Well, we have just reached LSAC's 92% applicant point for this application cycle, so I thought it was time to take a look at where trends have gone thus far.
Earlier this cycle, it appeared that applications were were clocking in about 5 times the amount of applicants, which was a significant departure from prior years. Over time however, that curve began to straighten and fall in at 6.5 applications per applicant. So far, so normal, although one can see that the trend was off to a slow start before "catching up" for 2016.
As LSAC only presents the most recent three years of data along with a highly-compressed axis, it is easy to forget overall trends and think things are largely unchanged for the last several years. Included below are applicant-over-time trends for 2012, 2014, and this current cycle. Readers of this blog may recall that my earlier data is based on interpolation of large blow-up charts while later data is taken from LSACs posts, which is why the curves for 2012 an 2014 are super-smooth while 2016 looks all googly-moogly by comparison. Interestingly, 4th-order polynomials seem to model these curves exceptionally well, although I attach no physical significance to the model other than "it works." But even these three curves demonstrate a significant downward trend in applicants, and 2016 is struggling to rise from all-time lows.
Many have mentioned that applicants seem to have delayed applying until later and later into the application cycle, but I don't know that I have seen any particular analysis on that point. Blowing the dust off the old college calculus textbook, however, we see that the derivatives of these curves reveal a lengthening of the application cycle:
In 2012 and 2014, the application rate maxed-out at about two months into the cycle. Where 2012 topped out at about 3,400 applicants/week, 2014 barely crested 2,500 applicants/week at the same time in the cycle. In 2016 however, not only was the maximum rate still lower, it occurred some six weeks later by comparison.

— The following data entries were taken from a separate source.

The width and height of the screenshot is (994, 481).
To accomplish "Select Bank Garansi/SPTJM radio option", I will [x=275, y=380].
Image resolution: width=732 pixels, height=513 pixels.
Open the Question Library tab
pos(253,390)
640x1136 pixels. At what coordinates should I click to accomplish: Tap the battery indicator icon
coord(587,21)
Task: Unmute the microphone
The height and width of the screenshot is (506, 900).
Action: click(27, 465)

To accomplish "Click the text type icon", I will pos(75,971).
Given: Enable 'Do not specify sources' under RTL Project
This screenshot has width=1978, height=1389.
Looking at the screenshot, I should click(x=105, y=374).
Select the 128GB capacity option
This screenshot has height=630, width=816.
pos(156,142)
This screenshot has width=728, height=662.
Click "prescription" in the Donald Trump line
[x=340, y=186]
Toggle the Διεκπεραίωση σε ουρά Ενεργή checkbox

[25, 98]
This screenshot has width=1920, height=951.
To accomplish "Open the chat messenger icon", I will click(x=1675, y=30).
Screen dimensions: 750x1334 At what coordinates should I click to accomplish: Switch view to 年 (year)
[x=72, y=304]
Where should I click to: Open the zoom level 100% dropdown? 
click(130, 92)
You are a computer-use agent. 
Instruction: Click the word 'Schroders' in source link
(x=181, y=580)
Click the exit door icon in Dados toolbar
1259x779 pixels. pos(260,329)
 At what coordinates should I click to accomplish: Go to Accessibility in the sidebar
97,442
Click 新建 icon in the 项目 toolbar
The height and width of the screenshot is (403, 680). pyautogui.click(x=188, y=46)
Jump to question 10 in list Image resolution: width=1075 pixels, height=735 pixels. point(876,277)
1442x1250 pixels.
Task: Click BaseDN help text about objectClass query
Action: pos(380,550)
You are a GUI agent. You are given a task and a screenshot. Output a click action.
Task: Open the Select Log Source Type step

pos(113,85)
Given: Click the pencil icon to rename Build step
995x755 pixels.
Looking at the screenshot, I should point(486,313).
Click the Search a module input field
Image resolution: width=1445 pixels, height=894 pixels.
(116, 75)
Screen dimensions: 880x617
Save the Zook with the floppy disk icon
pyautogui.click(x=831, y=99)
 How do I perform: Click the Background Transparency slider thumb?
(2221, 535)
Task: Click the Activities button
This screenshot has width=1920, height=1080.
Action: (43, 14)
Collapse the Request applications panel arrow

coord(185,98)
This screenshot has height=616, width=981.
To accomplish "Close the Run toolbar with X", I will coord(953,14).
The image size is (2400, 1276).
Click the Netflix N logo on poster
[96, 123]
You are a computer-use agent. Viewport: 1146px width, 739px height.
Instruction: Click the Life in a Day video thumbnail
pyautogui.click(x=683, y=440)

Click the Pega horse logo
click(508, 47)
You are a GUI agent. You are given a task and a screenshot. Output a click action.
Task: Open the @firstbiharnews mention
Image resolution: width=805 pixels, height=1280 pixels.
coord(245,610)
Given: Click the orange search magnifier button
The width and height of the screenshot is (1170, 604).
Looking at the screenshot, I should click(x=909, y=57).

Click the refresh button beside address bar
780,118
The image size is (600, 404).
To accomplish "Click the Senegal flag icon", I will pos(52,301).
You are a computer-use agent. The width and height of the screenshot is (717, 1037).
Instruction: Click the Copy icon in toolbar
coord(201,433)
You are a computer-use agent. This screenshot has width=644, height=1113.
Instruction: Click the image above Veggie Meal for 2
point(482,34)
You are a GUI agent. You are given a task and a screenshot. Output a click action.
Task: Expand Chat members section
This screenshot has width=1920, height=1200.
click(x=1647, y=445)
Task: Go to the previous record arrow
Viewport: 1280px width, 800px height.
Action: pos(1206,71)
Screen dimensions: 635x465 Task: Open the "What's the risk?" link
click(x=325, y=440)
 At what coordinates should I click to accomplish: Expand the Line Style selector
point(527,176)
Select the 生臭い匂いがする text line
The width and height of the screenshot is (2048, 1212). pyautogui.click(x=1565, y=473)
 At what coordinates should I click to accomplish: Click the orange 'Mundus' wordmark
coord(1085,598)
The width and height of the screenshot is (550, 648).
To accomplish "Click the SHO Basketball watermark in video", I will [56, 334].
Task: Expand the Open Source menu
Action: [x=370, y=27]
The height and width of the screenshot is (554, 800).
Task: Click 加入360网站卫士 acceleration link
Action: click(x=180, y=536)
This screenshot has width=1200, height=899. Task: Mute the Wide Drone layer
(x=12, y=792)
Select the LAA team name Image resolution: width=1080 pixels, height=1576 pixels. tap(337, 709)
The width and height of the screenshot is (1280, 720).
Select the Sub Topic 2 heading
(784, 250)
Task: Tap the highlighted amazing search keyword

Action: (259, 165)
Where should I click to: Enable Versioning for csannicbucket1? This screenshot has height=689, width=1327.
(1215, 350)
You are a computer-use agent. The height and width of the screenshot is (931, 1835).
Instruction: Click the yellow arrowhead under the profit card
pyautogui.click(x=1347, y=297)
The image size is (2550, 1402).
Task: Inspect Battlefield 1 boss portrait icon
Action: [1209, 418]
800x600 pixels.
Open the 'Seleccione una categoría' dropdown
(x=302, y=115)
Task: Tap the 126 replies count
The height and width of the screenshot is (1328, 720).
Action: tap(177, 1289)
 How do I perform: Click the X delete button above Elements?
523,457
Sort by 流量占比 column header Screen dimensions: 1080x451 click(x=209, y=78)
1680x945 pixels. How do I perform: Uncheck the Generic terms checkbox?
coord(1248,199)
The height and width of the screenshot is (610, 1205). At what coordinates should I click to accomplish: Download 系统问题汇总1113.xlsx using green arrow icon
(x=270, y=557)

All of this suggests that while LSAC is proud of their 1% increase in applications over last year, digging deeper demonstrates that potential students are still hearing the message and thinking twice about taking the plunge. The overall enthusiasm for law school is anemic at best, and hopefully will continue to be so as we continue to do our part in showing the scam for what it is. Congratulations, everyone, and let's keep the pressure on.